Is there something I'm missing?


----------



## afigg (Oct 26, 2010)

j653 said:


> And where's the money for the NEC -- where states actually accept HSR money without trying to send it back -- and where people actually ride the trains.


The NEC did receive a $10 million multi-state grant for the 12 states from Maine to VA and DC "to study the role that intercity and high-speed passenger rail can play in helping improve the region’s transportation network, expand capacity, relieve highway and aviation congestion and stimulate sustainable economic growth along the Northeast Corridor."

The FRA and DOT thinking may be that while they will fund specific critical NEC maintenance / improvement projects - Portal bridge replacement for example - and let Amtrak & contributing commuter operators use part of their capital budgets for NEC projects, they don't want to drain the limited HSIPR funds for the NEC until the states have a detailed master plan with the EIS's all filled in.
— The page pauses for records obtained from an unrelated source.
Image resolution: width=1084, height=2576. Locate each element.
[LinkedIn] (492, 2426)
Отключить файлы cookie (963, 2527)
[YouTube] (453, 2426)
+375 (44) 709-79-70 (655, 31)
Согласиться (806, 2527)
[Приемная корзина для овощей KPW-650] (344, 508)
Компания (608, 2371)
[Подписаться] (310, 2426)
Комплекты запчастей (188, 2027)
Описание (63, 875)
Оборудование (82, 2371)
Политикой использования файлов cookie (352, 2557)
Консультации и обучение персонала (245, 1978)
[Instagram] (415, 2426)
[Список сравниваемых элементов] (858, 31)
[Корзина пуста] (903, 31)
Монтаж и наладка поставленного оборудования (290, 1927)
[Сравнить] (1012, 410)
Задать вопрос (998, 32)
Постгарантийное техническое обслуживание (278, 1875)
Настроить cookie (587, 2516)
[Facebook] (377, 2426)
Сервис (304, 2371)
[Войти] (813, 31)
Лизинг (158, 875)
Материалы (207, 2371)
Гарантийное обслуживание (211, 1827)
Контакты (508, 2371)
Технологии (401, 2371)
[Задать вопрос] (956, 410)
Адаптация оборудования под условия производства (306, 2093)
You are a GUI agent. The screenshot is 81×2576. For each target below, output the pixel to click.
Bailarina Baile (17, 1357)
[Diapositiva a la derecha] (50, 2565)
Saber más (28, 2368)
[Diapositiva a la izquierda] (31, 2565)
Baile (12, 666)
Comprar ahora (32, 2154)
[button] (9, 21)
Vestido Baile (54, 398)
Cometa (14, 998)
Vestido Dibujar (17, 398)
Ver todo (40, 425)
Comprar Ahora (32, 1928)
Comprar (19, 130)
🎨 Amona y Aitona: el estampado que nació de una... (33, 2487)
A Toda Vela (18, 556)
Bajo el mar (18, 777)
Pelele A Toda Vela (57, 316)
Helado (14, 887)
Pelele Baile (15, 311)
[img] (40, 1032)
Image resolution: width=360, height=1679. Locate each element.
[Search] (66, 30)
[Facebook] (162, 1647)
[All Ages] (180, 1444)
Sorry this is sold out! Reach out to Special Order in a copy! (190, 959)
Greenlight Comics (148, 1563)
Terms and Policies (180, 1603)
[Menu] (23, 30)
The NEC did get some important engineering studies funded in the HSIPR stimulus awards earlier this year such as $60 million for the B&P tunnel replacement in Baltimore, $38 million for the Portal bridge replacement, $9.4 million for the BWI airport station and adding a 4th track, and $2.9 million for an initial study for replacing or upgrading the Long Bridge across the Potomac River in DC(although the Long Bridge is several miles south of the end of the NEC).

Most of the discussion on these awards is going to involve projects with a direct effect on Amtrak service and which are not true HSR. Even a good chunk of the California awards went to engineering studies for various projects on the Surfliner corridor. Don't see why the thread should be moved to the High Speed Rail forum if the California and Florida HSR projects are discussed in separate threds.


----------